Carbonate Reservoir Characterization: Part 13
1. How exactly to take into account the inertial effects associated with the high-permeable carbonate reservoirs?
Whether, the bottom-hole shut-in tool would remain to be effective in eliminating wellbore storage and inertial effects?
And, how important are wellbore temperature effects; and the interference of neighboring wells producing pressure changes at the tested well?
2. Do we require to have a two different relative permeability curves (one for the fracture and the other for the matrix) for a fractured carbonate reservoir, as the fracturing plane between two matrix units develops a discontinuity in the multi-phase flowing process?
Whether the relative permeability curve for rock-matrix would remain to be representative in relation to the shape of relative permeability curves and the magnitude of their endpoints (irreducible saturation in the wetting and non-wetting phases and the respective relative permeability values at these critical saturations)?
Whether the fracture network relative permeability curves would remain to be significantly different from rock-matrix relative permeability curves – due to the very high values of intrinsic permeability associated with the high-permeability fractures?

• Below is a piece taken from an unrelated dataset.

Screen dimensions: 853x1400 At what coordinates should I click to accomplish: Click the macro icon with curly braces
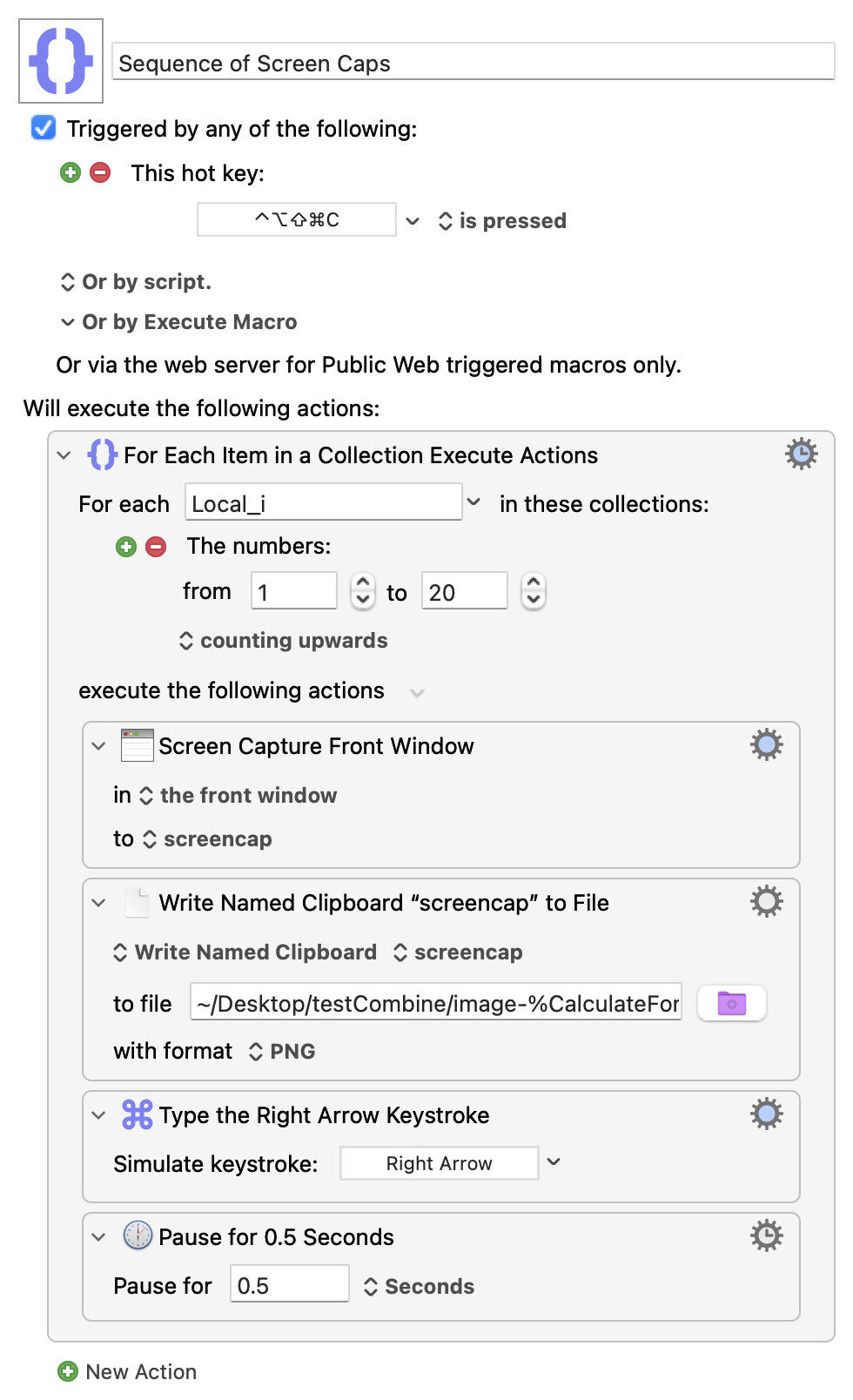61,61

Whether these high permeable fractures would have a dominant control of gravity forces in multi-phase fluid flow in fractures?
3. As it is known, in a sandstone reservoir, the capillary pressure at static conditions is associated with the transition zone, while, at dynamic conditions, the capillary forces remain to play a more limited role as the fluid displacement process essentially remains to be controlled by viscous forces. On the contrary, do we require an enhanced understanding of the displacement process, as the displacement process is critically controlled by gravity and capillary pressure forces, which make the interpretation of capillary pressure curve behavior to remain to be extremely challenging?
Whether, capillary pressure behavior with both drainage and imbibition displacement processes, are required to be combined with gravity displacement behavior, which would possibly allow better estimation of fracture-matrix fluid exchange?
4. Whether the displacement of oil from rock-matrix remain to be dependent on fluid saturations, fluid wettability and saturation history in a fractured carbonate reservoir?
5. Whether the shape of a drainage capillary pressure curve would be able to provide the distribution of fracture and fracture aperture thicknesses?